Возможно; но, кажется, определенно одно (здесь мы попадаем в область «возможно» и «кажется») – то «я», которое ей больше всех было нужно, от нее держалось подальше, потому что она, как ее послушать, меняла свое «я» со скоростью своей же езды – новое на каждом повороте; так бывает, когда по какой-то необъяснимой причине сознательное «я» – то, которое выше всех остальных и имеет волю, – желает быть единым и единственным «я». Многие называют это «истинным я», и оно якобы вбирает в себя все «я», из которых мы состоим, – «ключевым я», которое подчиняет себе все остальное. Орландо, конечно, искала это «я», как читатель может судить по тому, что она говорила, ведя машину (пусть она порола несвязные, скучные, пошлые тривиальности, молола порой невнятицу, но читатель сам виноват: нечего подслушивать, как рассуждает дама сама с собой; наше дело сторона, мы только передаем слова, в скобках прибавляем, какое «я» высказывается в данном случае, причем, естественно, мы можем и ошибаться).

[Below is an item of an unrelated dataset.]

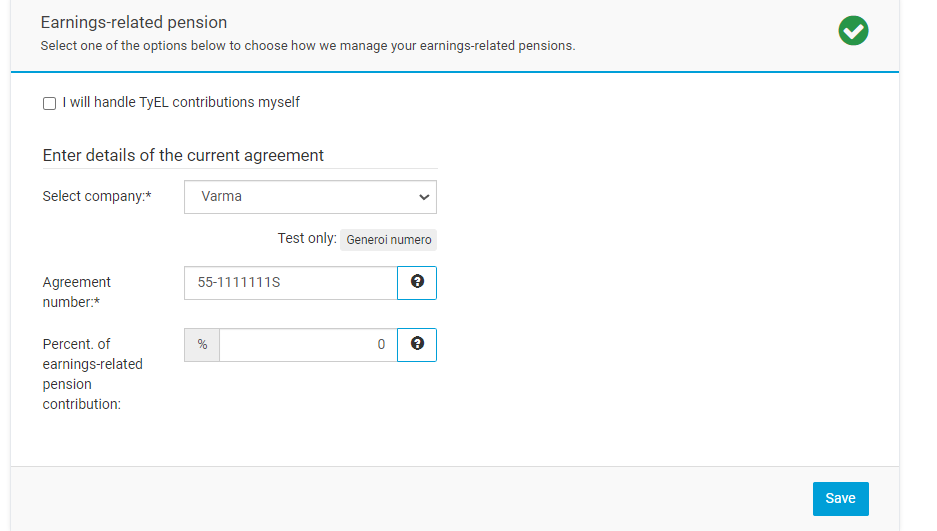Image resolution: width=937 pixels, height=531 pixels.
Task: Enable handling TyEL contributions myself checkbox
Action: [x=50, y=103]
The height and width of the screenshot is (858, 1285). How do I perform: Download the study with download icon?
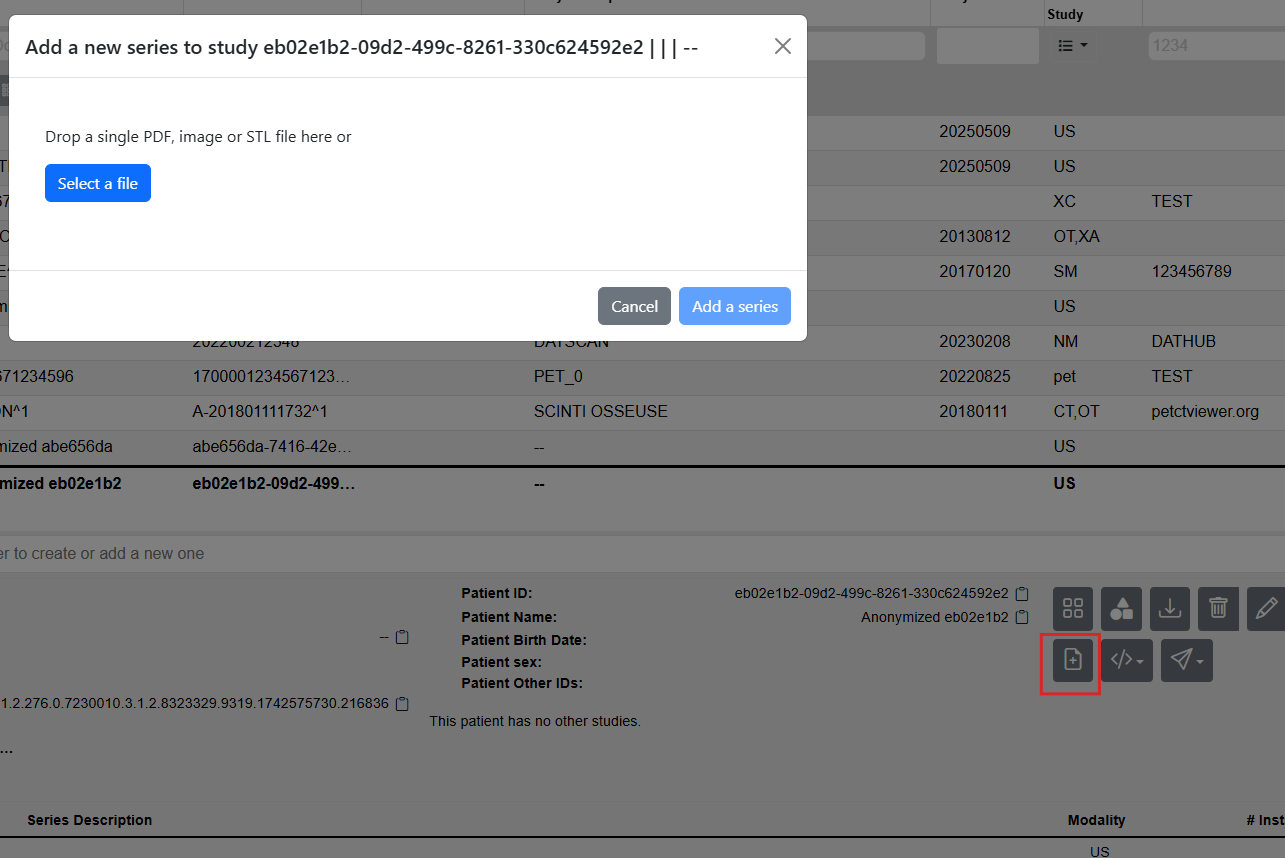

– Ну и что же? Ну и кто же? – говорила она. – Тридцати шести лет. В авто. Женщина. Но ведь еще миллионы разных вещей. Сноб? Орден Подвязки в кабинете – леопарды – предки. Кичусь? Да! Еще жадная, расточительная, порочная. Да? (Тут явилось новое «я».) А и к черту, пусть даже и так. Верная? По-моему, да. Щедрая? Подумаешь, эка важность. (Тут явилось новое «я».) По утрам валяться в постели на тончайших простынях, слушать голубей; пить вино из серебра; приказывать слугам. Избалована? Возможно. (Тут явилось новое «я».) Слишком много мечтаний. Отсюда все мои книги. (Тут были перечислены пятьдесят классических названий, прикрывавших, мы полагаем, ранние романтические труды, которые она порвала.) Общительная, уступчивая, романтичная. Но… (Тут явилось новое «я».) Такая нескладная, неловкая, мямля. И… и… (она долго подыскивала нужное слово, и, если мы подскажем «любовь», мы, возможно, ляпнем что-то совсем некстати, но… она безусловно покраснела и расхохоталась) и жаба, усеянная изумрудами! Эрцгерцог Гарри! Мухи на потолке! (Тут явилось другое «я».) А как же Нелл? Китти? Саша? (Она пригорюнилась, на глаза навернулись слезы, а ведь она давно отстала от этой привычки – плакать.) Деревья, – сказала она. (Она проезжала мимо кучки деревьев. Высунулось новое «я».) Люблю деревья. И эти деревья, они стоят тут тысячи лет. И амбары (она миновала покосившийся амбар на обочине.) И овчарок (овчарка выскочила на дорогу, она ее аккуратно объехала.) И ночь. А людей… (Тут явилось новое «я».) Людей? (Уже вопросительно.) Не знаю. Вредные, злые, вруны. (Она свернула в главную улицу своего родного города, сильно запруженную, по причине базарного дня, фермерами, пастухами, старухами с курицами в корзинках.) Люблю крестьян. Разбираюсь в хозяйстве. Но… (Тут еще новое «я» пробилось к вершине сознания, как луч маяка.) Слава? (Она засмеялась.) Люблю ли я славу? Семь изданий. Премия. Фотографии в вечерних газетах. (Она имела в виду «Дуб» и мемориальную премию баронессы Бердетт-Кутс
{92}, которую ей пожаловали, и тут мы улучим момент и заметим, как обидно биографу, что такая важнейшая вещь, объявление, которому быть бы венцом, заключением книги, делается этак вскользь, походя, да еще с хохотком, но, честно сказать, когда пишешь о женщине, а не о мужчине, все получается вкривь и вкось, все торжественные места; ударения падают совсем не на то.) Слава, слава, повторила она. – Поэт – как шарлатан; оба, что ни утро, отправляются, с регулярностью почты – на встречи, обеды, обеды, встречи; эх, слава! (Тут ей пришлось притормозить, пробираясь сквозь толпу. Ее никто не замечал. Дельфин в рыбной лавке и тот привлекал больше внимания, чем дама, которая получила литературную премию и могла, если бы захотела, нацепить на себя сразу три короны, одна на другую.)